YOUR GOAL: If a line of the data below holds the string "computer", copy it.

-- DATA FOR PROCESSING follows --

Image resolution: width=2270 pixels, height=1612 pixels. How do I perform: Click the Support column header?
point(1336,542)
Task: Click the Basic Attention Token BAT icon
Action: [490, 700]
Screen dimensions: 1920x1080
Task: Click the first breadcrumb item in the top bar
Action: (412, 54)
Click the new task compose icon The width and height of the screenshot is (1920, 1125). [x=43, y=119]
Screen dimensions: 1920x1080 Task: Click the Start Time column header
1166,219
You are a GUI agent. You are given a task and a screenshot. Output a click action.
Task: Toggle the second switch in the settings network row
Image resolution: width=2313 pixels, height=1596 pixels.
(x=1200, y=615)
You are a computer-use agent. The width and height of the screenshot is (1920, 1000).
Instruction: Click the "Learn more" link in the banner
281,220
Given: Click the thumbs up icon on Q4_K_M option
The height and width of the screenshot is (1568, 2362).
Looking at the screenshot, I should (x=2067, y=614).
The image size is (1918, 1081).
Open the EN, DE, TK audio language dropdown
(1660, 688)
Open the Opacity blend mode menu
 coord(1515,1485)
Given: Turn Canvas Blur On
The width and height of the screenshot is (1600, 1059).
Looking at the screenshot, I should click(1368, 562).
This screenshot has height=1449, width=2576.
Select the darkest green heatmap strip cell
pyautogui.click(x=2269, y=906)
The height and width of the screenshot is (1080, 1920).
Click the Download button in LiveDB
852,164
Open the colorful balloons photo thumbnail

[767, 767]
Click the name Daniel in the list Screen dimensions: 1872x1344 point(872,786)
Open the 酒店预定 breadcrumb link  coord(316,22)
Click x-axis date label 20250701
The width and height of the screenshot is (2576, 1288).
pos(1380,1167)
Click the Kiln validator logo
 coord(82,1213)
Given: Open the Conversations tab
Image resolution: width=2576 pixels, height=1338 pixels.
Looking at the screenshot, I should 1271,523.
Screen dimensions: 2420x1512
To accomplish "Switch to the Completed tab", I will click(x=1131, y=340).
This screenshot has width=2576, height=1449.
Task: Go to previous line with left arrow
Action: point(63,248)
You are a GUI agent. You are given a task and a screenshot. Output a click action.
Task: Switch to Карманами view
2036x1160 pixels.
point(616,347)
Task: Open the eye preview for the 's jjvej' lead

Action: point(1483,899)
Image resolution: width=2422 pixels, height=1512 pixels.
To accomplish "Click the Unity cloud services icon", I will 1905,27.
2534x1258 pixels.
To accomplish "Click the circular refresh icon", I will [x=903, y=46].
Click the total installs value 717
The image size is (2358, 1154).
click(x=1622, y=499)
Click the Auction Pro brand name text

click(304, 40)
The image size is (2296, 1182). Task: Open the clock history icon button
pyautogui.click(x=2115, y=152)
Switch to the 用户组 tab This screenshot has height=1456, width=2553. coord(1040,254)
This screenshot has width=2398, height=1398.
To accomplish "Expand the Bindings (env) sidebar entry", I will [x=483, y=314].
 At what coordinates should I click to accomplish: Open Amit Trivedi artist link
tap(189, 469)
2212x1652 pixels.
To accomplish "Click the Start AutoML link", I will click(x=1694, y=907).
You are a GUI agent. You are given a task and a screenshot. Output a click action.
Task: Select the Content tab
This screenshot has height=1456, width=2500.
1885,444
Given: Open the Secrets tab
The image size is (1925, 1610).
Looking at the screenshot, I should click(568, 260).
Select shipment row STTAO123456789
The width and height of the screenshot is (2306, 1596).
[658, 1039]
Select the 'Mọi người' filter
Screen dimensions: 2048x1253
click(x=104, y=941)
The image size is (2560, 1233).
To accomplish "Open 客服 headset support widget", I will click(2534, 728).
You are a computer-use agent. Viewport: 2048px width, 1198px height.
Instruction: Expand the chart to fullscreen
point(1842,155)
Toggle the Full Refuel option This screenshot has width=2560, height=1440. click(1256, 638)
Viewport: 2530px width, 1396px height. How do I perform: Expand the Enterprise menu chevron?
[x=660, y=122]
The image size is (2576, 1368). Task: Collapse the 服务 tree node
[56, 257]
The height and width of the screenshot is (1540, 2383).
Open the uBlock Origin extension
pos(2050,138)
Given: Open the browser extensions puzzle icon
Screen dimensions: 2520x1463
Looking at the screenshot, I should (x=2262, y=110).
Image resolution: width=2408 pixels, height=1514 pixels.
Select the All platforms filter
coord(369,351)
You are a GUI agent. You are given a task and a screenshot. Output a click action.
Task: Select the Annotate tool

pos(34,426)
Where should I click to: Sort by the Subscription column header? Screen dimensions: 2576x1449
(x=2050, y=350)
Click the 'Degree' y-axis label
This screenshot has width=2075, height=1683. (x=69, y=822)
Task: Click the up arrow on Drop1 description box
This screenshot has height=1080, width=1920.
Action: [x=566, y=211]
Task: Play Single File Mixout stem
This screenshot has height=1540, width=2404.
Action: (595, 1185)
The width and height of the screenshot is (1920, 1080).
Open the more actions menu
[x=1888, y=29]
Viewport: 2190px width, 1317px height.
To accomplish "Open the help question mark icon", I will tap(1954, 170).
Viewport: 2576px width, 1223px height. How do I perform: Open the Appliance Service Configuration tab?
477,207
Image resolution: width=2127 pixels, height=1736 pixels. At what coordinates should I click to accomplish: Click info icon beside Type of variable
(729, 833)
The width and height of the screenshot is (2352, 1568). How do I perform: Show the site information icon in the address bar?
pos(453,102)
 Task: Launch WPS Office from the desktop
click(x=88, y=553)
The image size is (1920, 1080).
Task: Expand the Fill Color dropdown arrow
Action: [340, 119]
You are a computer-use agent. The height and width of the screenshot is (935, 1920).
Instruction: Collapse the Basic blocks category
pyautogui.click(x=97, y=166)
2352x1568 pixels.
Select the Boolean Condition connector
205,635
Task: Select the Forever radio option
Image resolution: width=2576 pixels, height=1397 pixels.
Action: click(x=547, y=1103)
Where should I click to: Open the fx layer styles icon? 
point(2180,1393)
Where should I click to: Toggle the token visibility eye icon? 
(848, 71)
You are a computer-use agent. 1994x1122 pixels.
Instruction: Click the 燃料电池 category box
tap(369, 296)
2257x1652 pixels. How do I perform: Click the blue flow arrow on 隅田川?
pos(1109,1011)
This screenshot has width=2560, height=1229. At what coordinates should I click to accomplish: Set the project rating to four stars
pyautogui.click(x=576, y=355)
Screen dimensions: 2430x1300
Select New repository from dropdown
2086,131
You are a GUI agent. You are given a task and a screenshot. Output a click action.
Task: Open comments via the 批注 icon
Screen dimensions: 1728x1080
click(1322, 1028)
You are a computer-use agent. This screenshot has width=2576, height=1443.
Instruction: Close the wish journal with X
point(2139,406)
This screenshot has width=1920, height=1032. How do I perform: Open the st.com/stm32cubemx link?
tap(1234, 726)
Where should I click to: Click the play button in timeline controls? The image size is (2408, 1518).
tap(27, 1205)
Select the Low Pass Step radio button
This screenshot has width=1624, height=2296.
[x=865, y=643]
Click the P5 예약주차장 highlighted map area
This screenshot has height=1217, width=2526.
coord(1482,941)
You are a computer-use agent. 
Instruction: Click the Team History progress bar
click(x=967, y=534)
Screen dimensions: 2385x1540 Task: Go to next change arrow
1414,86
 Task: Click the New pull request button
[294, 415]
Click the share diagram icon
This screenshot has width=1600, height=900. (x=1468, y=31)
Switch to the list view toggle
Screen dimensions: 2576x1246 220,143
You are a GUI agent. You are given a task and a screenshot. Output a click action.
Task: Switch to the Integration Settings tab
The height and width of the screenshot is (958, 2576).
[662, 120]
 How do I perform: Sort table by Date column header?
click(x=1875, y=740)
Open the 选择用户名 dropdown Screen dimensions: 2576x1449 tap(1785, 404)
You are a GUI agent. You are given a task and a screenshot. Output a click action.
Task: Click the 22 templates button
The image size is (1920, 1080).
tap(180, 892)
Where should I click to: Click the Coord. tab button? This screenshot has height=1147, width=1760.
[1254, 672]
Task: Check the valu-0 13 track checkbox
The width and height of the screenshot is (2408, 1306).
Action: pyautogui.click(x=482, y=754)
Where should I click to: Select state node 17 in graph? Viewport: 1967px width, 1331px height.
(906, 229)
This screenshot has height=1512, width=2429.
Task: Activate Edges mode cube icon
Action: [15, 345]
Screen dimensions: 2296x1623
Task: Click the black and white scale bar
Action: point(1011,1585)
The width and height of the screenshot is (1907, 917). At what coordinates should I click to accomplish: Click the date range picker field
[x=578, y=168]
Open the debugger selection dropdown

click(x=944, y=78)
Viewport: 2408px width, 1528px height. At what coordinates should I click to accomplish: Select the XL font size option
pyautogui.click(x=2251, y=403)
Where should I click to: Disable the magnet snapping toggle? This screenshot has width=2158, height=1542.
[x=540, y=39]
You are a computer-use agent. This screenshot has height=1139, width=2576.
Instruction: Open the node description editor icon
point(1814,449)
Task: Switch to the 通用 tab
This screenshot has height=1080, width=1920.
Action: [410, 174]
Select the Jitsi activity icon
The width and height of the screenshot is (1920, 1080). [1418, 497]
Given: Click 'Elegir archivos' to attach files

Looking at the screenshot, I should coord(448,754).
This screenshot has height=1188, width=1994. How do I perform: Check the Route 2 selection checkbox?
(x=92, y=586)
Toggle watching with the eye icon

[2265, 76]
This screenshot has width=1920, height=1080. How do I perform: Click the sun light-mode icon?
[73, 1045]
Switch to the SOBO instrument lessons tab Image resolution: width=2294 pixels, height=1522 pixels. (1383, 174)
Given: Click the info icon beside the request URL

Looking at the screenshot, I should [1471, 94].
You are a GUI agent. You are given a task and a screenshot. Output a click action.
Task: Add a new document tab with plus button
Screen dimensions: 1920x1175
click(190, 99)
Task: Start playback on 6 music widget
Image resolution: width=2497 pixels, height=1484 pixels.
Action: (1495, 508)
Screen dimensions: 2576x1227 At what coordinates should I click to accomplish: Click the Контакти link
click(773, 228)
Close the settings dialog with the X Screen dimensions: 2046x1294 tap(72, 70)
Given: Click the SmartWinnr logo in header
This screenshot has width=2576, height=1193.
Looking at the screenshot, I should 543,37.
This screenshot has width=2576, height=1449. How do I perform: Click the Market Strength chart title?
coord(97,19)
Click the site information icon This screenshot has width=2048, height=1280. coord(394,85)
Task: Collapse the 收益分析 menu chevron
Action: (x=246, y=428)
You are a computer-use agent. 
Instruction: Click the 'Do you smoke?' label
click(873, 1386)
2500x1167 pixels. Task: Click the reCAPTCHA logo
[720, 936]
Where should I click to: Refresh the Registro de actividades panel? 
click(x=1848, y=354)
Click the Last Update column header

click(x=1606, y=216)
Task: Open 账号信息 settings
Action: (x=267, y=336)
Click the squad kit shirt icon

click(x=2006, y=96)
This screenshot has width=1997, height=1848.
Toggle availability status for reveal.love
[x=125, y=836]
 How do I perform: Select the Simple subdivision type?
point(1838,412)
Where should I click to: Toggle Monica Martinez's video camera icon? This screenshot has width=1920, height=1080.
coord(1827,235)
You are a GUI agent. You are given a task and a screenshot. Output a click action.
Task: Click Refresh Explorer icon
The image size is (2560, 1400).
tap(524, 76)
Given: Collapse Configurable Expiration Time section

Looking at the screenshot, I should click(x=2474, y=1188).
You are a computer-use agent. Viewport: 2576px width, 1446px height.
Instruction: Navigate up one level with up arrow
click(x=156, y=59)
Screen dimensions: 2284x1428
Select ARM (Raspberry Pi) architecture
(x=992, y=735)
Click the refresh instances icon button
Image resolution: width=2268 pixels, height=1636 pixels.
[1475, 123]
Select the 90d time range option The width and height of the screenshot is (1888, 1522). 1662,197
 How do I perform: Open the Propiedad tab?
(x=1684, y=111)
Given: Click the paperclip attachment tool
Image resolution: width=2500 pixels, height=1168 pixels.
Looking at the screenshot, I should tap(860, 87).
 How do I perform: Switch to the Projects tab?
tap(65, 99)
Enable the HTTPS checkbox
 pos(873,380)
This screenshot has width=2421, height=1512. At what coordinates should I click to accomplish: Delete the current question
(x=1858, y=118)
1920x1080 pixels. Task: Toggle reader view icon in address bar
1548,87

-- DATA FOR PROCESSING concluded --

RESULT OF THIS EXERCISE:
You are a computer-use agent. The width and height of the screenshot is (1920, 1000).
You are a computer-use agent. Viewport: 2048px width, 1198px height.
You are a computer-use agent. The height and width of the screenshot is (935, 1920).
You are a computer-use agent. 1994x1122 pixels.
You are a computer-use agent. This screenshot has width=2576, height=1443.
You are a computer-use agent. 
You are a computer-use agent. This screenshot has height=1139, width=2576.
You are a computer-use agent. 
You are a computer-use agent. Viewport: 2576px width, 1446px height.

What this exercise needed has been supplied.